### Exercise description
Setting pictures aside, output exactly the lines from the start of the records to the line with "The image size is (1081, 673).", that line included.

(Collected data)
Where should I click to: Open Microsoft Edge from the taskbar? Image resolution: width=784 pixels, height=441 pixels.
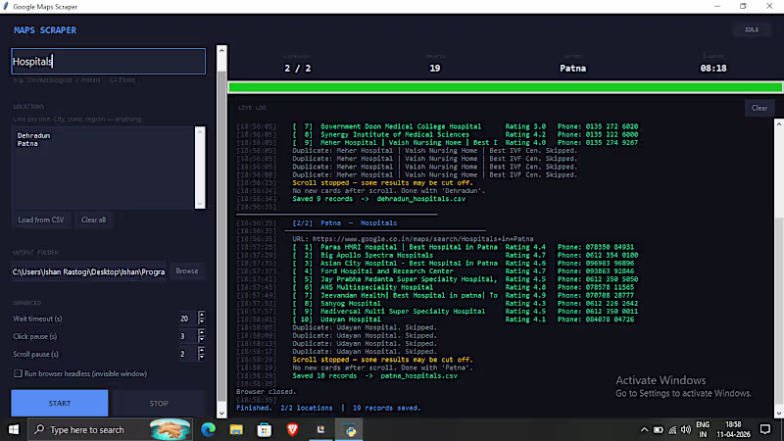[208, 429]
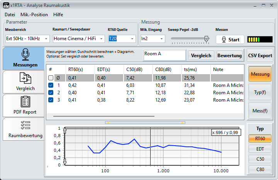Select the EDT graph type button

coord(260,149)
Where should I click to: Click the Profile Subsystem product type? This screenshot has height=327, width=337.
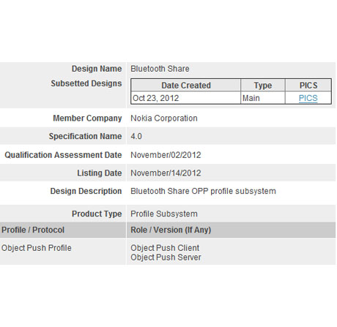[x=164, y=214]
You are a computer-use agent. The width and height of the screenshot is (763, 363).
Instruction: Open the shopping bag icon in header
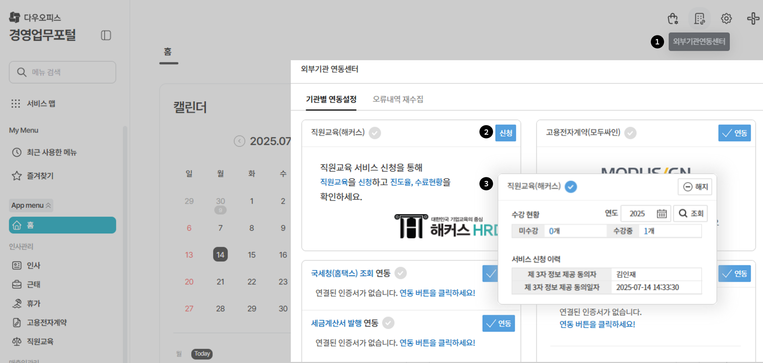[x=673, y=18]
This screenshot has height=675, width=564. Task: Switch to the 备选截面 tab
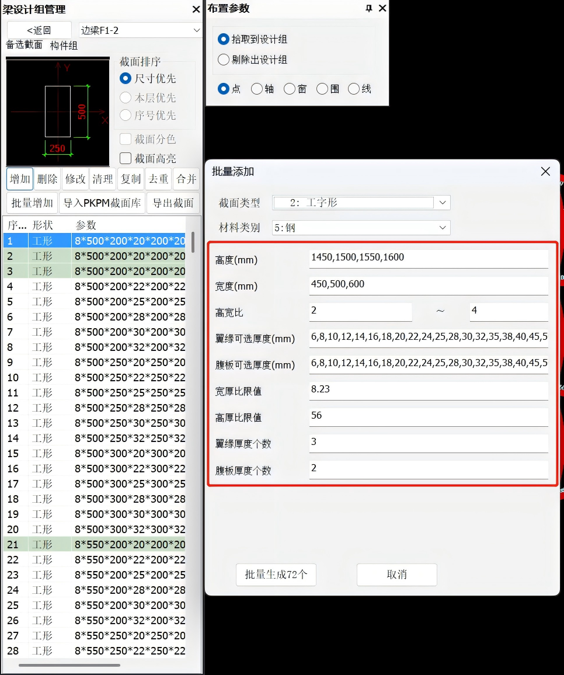pyautogui.click(x=24, y=45)
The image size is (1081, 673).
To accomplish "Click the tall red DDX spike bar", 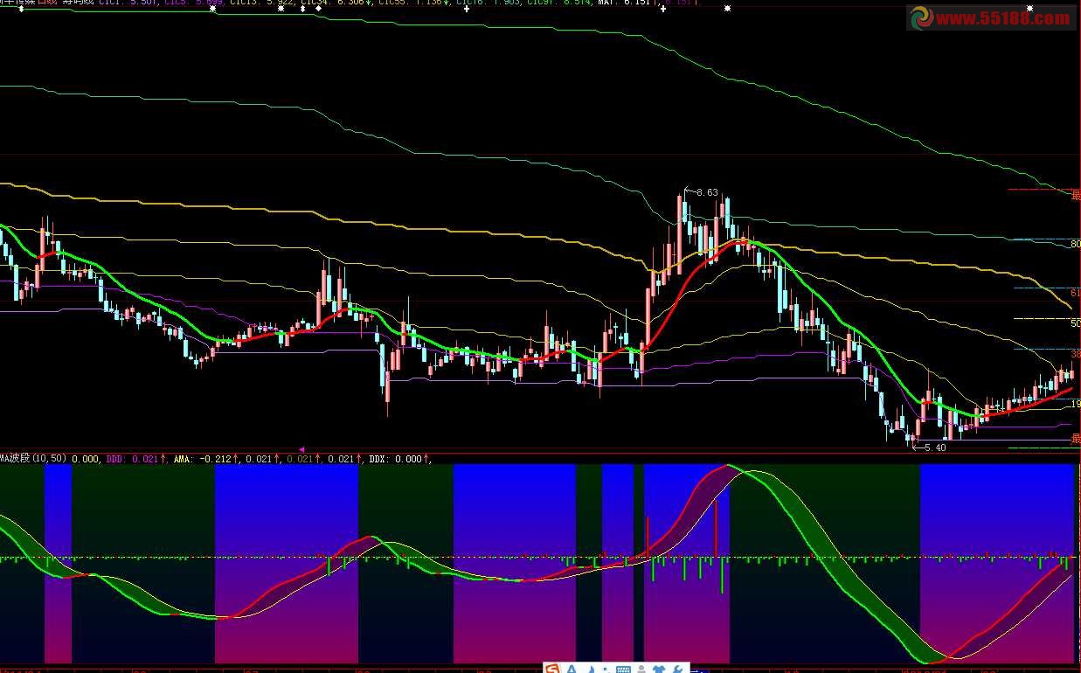I will [x=716, y=529].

### Task result
Where should I click to: Open Microsoft Edge from the taskbar? Image resolution: width=784 pixels, height=441 pixels.
[208, 429]
Select the EDT graph type button

coord(260,149)
Where should I click to: Click the Profile Subsystem product type? This screenshot has height=327, width=337.
[x=164, y=214]
You are a computer-use agent. The width and height of the screenshot is (763, 363).
Instruction: Open the shopping bag icon in header
[x=673, y=18]
This screenshot has height=675, width=564. Task: Switch to the 备选截面 tab
pyautogui.click(x=24, y=45)
The image size is (1081, 673).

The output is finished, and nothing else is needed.